In West Virginia, every driver has a duty to operate their vehicle, truck, car or motorcycle in a reasonably safe manner under the circumstances. This includes an obligation or duty to comply with all traffic laws, including state laws and city ordinances. When looking at fault for a car accident, West Virginia law uses a modified comparative negligence method. This means that the fault of everyone involved in an accident is compared to each other. At trial, a jury would look at the accident and look at the facts and decide how much each party is responsible for the accident by percentage. We recommend you have an experienced personal injury attorney representing you to help you make a strong case regarding fault.
For example, let’s say I run a red light but you were speeding and we end up in an accident. A jury may determine that I am 80 percent at fault and you are 20 percent at fault. You could only collect 80 percent of the damages you suffered because the court will reduce them by the amount of fault assessed to you. This is how it works legally in West Virginia.
The Importance Of Your Traffic Crash Report
Practically speaking, one of the most important aspects in a vehicle accident is the West Virginia Uniform Traffic Crash Report. Every city, county and state officer uses this standardized form and fills it out after an accident. An important reason people need a lawyer after an accident is so that the lawyer can quickly secure that report from the officer or agency investigating the collision.
Your lawyer can immediately dig down into the meat of the report. Important items listed in the report that we often look for include:
- Witnesses — we need to interview while their memories are fresh.
- Investigating officer — we can interview this person to see if there are things they didn’t include in the report.
- The officer’s conclusions about the investigation — such as a determination about who did or didn’t operate their vehicle properly.
- Photos or vides of the accident or accident scene — these can shed light on what happened or show the extent of damage.
All these factors can help a jury weigh how much each side was at fault.
What You Can Do If The Report Contains An Error
Unfortunately, these reports do sometimes contain errors. The sooner you hire a lawyer to assist with your case, the sooner your lawyer can gather evidence needed to clear up errors and establish who was at fault. Sometimes they can get to the scene and investigate on their own, take videos and photos and look at the vehicles involved before they are salvaged. We recommend you hire an attorney as early in your case as possible.
For example, we often use experts like an accident reconstructionist or engineer to help us evaluate a case. But most people don’t realize how quickly the evidence, such as marks and debris on the road, can disappear. This evidence may have helped to establish fault. People often call us a year after an accident, but in those cases, we only have the officer’s investigation and report, including their initial determination regarding fault. The original evidence is no longer current, and we can’t go to the scene and investigate.
Fighting The Insurance Company
Rest assured that the auto insurance company is calling witnesses, ordering photos and investigating on their own immediately after the accident. The insurance company will pretend to be on your side after an accident, but don’t be fooled. They are not on your side. They are looking for ways to deny or reduce any claim they pay you. One way they can do that is to place the blame on you for the accident.
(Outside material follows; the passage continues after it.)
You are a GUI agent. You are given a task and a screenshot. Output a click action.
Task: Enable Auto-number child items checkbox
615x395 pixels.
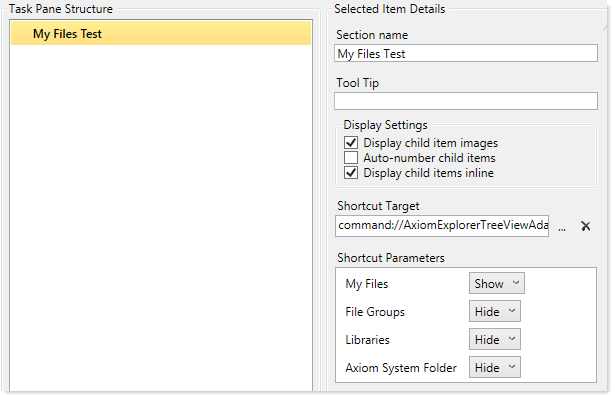point(351,158)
Your best option for fighting the insurance company is to hire a skilled personal injury attorney who will push for the compensation you deserve. While the insurance company has no obligation to look out for your best interest, your attorney will. Your attorney will also compile your legal case to put the blame where it belongs — on the person who caused your injuries.
The answer is intended to be for informational purposes only. It should not be relied on as legal advice, nor construed as a form of attorney-client relationship.